Otto Gericke was born as son of a patrician family resident for three centuries in Magdeburg. Guericke family inherited extensive property both in the city and in the countryside around it. At the age of 15, he entered the Faculty of Arts at the Leipzig University. When Otto Gericke was 18 years old, his father died and in 1621 he went to Jena to study at the university there. To complete his studies, Otto Gericke studied in Leiden (Netherlands) in 1623. In 1626, at the age of 24, Otto Gericke returned to Magdeburg and married shortly thereafter. When Guericke returned home after his education, he was elected alderman of Magdeburg almost immediately, and he served the city continuously over the following fifty years. In 1630, he became city contractor. After the destruction of Magdeburg in 1631, as part of the Thirty Years War, he drew up a map of the city for the Swedish authorities. Since he had lost everything for the moment, Guericke became a military engineer in the army of Gustavus II Adolphus of Sweden, though the locale of the work was mostly Magdeburg, and then when control of the city passed into the hands of the Elector of Saxony in 1635, in his service. In this capacity, and also in his capacity as a magistrate of the city, Guericke played a large role in its reconstruction, both its fortifications and its bridges over the Elbe.
He especially looked into problems of constructing fortresses for which mathematics, mechanics and geometry were the most important subjects. After finishing his studies, he went on a nine months journey through France and England as young men of noble houses were entitled to.
Otto von Guericke proved at last that a vacuum could exist, against the common belief that vacuum was possible. Creating a vacuum was essential for all kinds of further research into electronics and other innovations. Besides being an inventor and a philosopher, Otto von Guericke served as the mayor or Burgermeister of Magdeburg, Germany from 1646 to 1676.
The hand bellows, used by early smelters and blacksmiths for working iron and metals, was a simple type of air compressor and the first pneumatic device. During the 17th century, Otto von Guericke experimented with and improved air compressors. In 1650, Otto von Guericke invented the air pump, used to create a partial vacuum.
In 1657, Guericke carried out his famous demonstration that several teams of horses could not pull apart two joined hemispheres when the air within had been evacuated. Then In 1663, Guericke demonstrated the power of a vacuum with his Magdeburg Hemispheres to Emperor Ferdinand III. During public demonstrations, teams of horses would attempt to pull the hemispheres apart which were held together by the force of atmospheric pressure created using his vacuum pump.
In 1663, Otto von Guericke finished his work "Experimenta nova Magdeburgia de vacuo spatio" ("New Magdeburg Experiments About the Vacuum"), published in Amsterdam 1672. Von Guericke dedicated his Experimenta nova to the Elector of Brandenburg. He received no money for the book because he was known to be wealthy. Guericke used his air pumps for many other experiments including experiments with electricity and magnetism. He proved that a lodestone, or magnet, can attract iron even in a vacuum; and that electrical attraction works in a vacuum as well. Air is needed by neither magnets nor electrics. It is especially significant that air is not needed for electrical attraction.

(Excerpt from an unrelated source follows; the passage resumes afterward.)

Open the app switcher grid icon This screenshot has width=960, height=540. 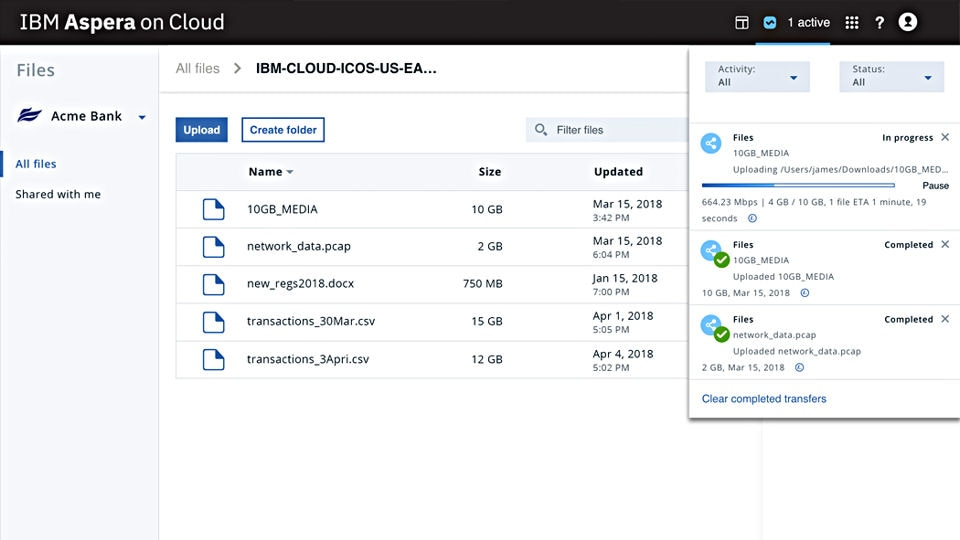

The barometer experiments made by Blaise Pascal


A mercury barometer has a glass tube of at least 33 inches in height, closed at one end, with an open mercury-filled reservoir at the base. The weight of the mercury actually creates a vacuum in the top of the tube. Mercury in the tube adjusts until the weight of the mercury column balances the atmospheric force exerted on the reservoir. High atmospheric pressure places more force on the reservoir, forcing mercury higher in the column. Low pressure allows the mercury to drop to a lower level in the column by lowering the force placed on the reservoir. Since higher temperature at the instrument will reduce the density of the mercury, the scale for reading the height of the mercury is adjusted to compensate for this effect.
Torricelli documented that the height of the mercury in a barometer changed slightly each day and concluded that this was due to the changing pressure in the atmosphere. He wrote: "We live submerged at the bottom of an ocean of elementary air, which is known by incontestable experiments to have weight".
The mercury barometer's design gives rise to the expression of atmospheric pressure in inches or millimeters (torr): the pressure is quoted as the level of the mercury's height in the vertical column. 1 atmosphere is equivalent to about 29.9 inches, or 760 millimeters, of mercury. The use of this unit is still popular in the United States, although it has been disused in favor of SI or metric units in other parts of the world. Barometers of this type normally measure atmospheric pressures between 28 and 31 inches of mercury.
Although Evangelista Torricelli is universally credited with inventing the barometer in 1643, two other noteworthy efforts must be cited. Historical documentation also suggests Gasparo Berti, an Italian mathematician and astronomer, built unintentionally water barometer sometime between 1640 and 1643. French scientist and philosopher Rene Descartes described the design of an experiment on atmospheric pressure determination as early as 1631, but there is no evidence that he built a working barometer at that time.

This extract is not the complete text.